Recent studies on the association between mental illness and COVID-19 outcomes have shown a higher risk for severe COVID-19 outcomes in patients with a mental illness, though the analyses did not include adjustment for BZD use.^27,28 Since BZD is frequently prescribed for anxiety symptoms and sleep disturbances, our findings suggest that BZD use should be considered in further studies on the relationship between mental illness and COVID-19 outcomes. Likewise, adjusting for mental illness in future studies in the association between BZD and COVID-19 outcomes would uncover the risk of BZD use regardless of psychiatric diagnoses. However, it is interesting to note that 87·7% of BZD prescriptions were related to non-psychiatric diagnoses in a nationwide cohort study from South Korea.¹⁶

Due to limited medical resources, especially with reference to negative pressure beds, policies on the priority for hospitalization among COVID-19 patients have been amended. For example, South Korea has introduced a residential treatment center to isolate asymptomatic patients or patients who do not need hospital care. Therefore, patients with moderate-to-severe symptoms may be hospitalized first.²⁹ In this regard, the results of this nationwide cohort study may be applied to efficiently set strategies for managing COVID-19 patients, based the finding that patients with chronic BZD use need to be monitored frequently due to a high risk of need for hospitalization; however, the strategies should also consider our finding that BZD use does not imply increased severity of clinical outcomes related to COVID-19.

Some limitations of this study should be acknowledged.

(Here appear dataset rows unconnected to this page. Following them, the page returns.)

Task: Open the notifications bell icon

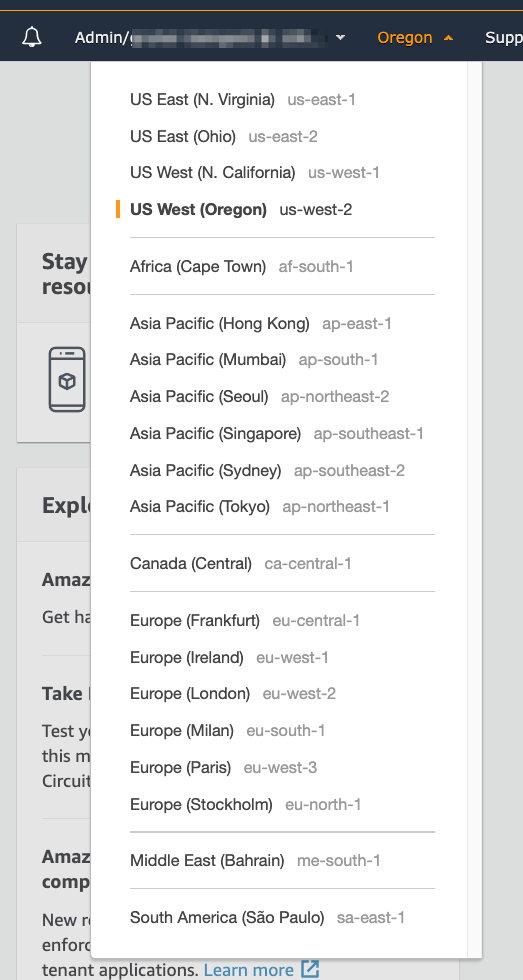Action: point(32,37)
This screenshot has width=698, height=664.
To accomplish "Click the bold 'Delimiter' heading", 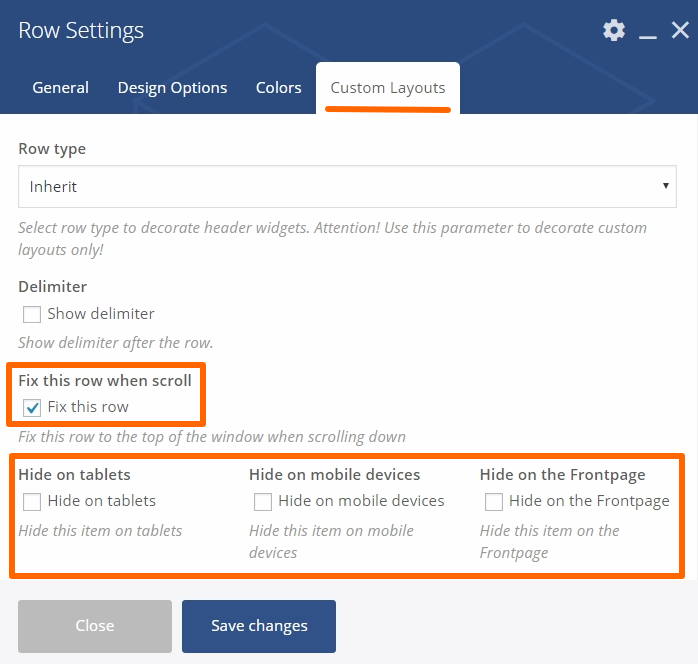I will [x=52, y=287].
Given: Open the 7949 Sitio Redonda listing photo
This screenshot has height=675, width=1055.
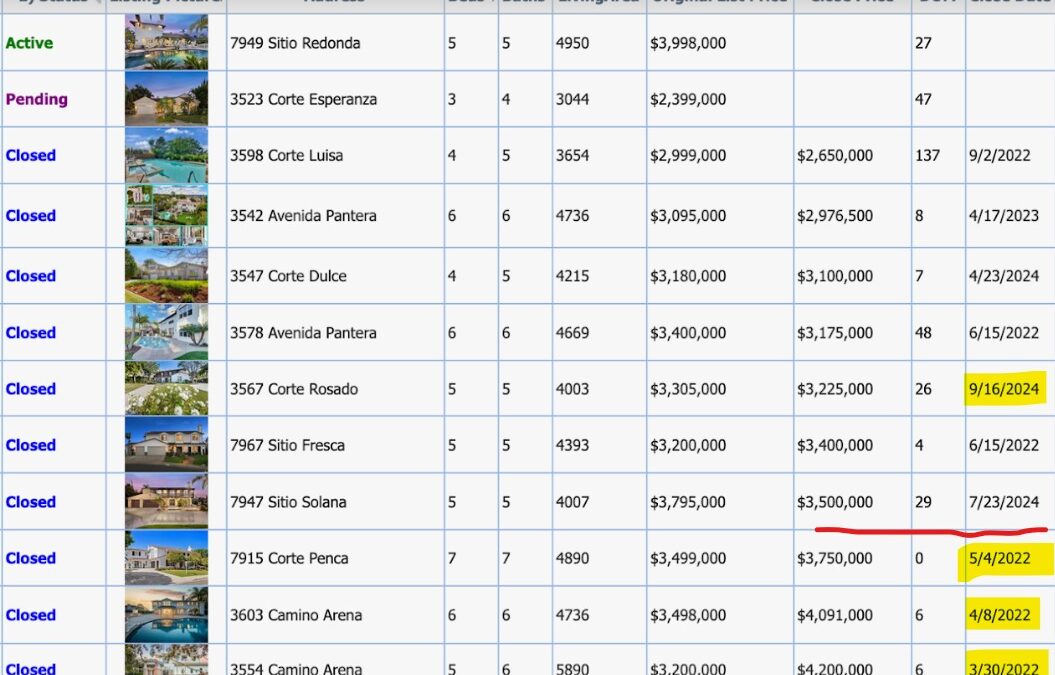Looking at the screenshot, I should (166, 42).
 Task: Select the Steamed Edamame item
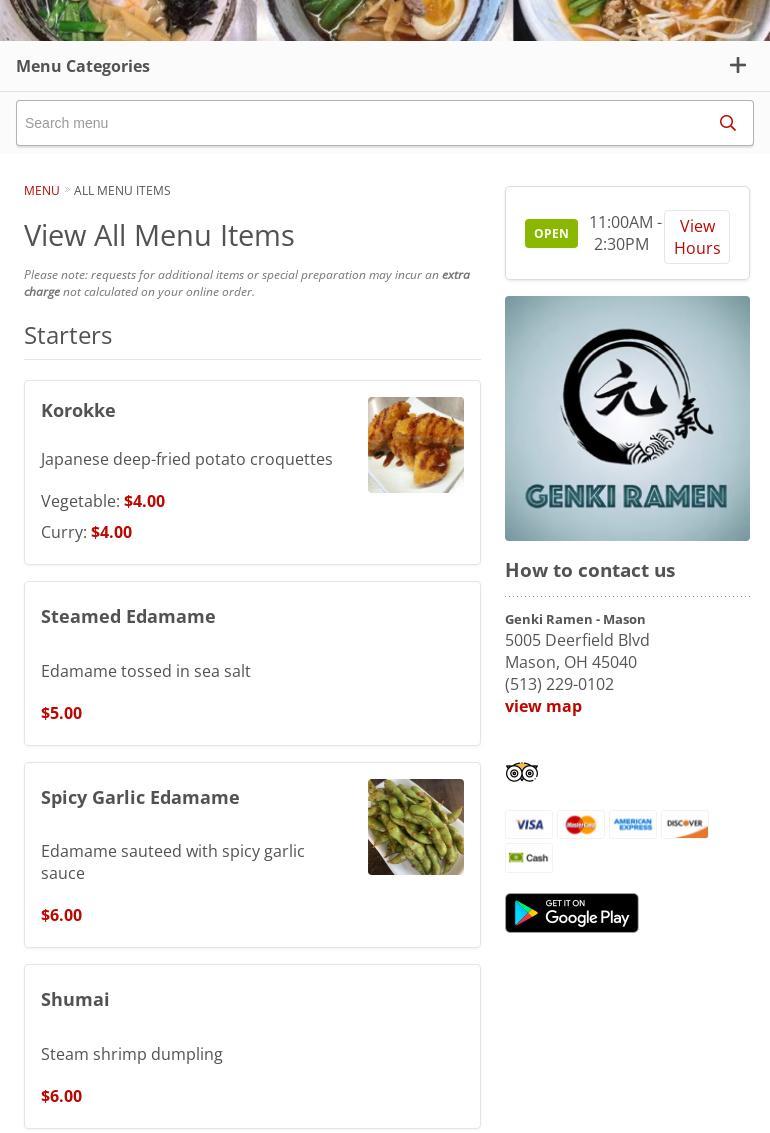click(x=252, y=663)
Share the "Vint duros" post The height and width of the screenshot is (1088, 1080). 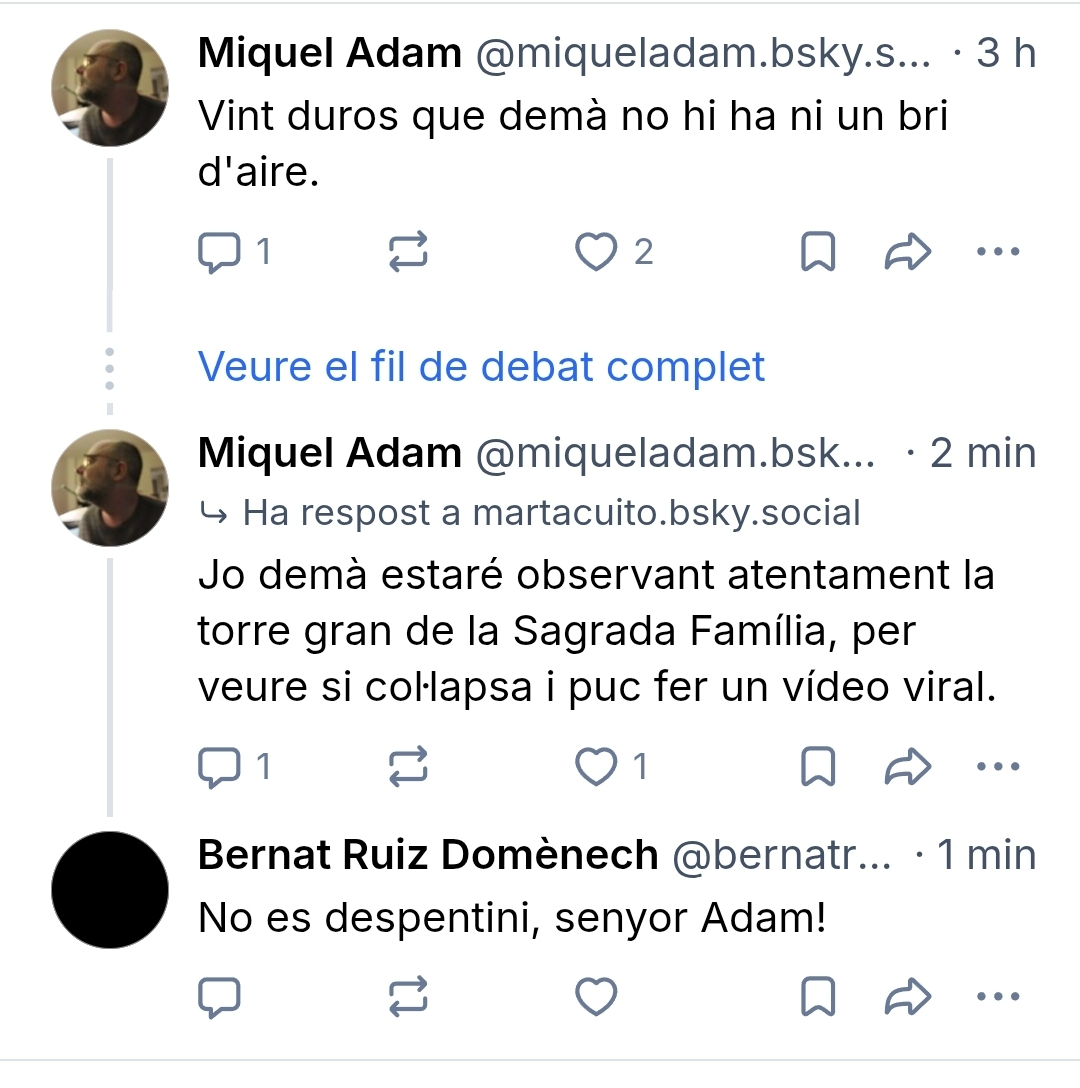point(908,252)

Although a validation study showed the overall agreement of diagnosis at 82·0%,³⁰ outcomes were identified by diagnostic and procedural codes, and possible misclassifications cannot be ruled out. Moreover, data about the indication and BZD dose, as well as the hospitalization period were unavailable, which precluded a full assessment. The use of nationwide longitudinal data strengthens the causal relationship established in our study, and the generalizability of our findings. However, we could not include all the COVID-19 patients up to the present, and thus may have missed analyzing new clinical outcomes that may have resulted due to various mutations in SARS-CoV-2.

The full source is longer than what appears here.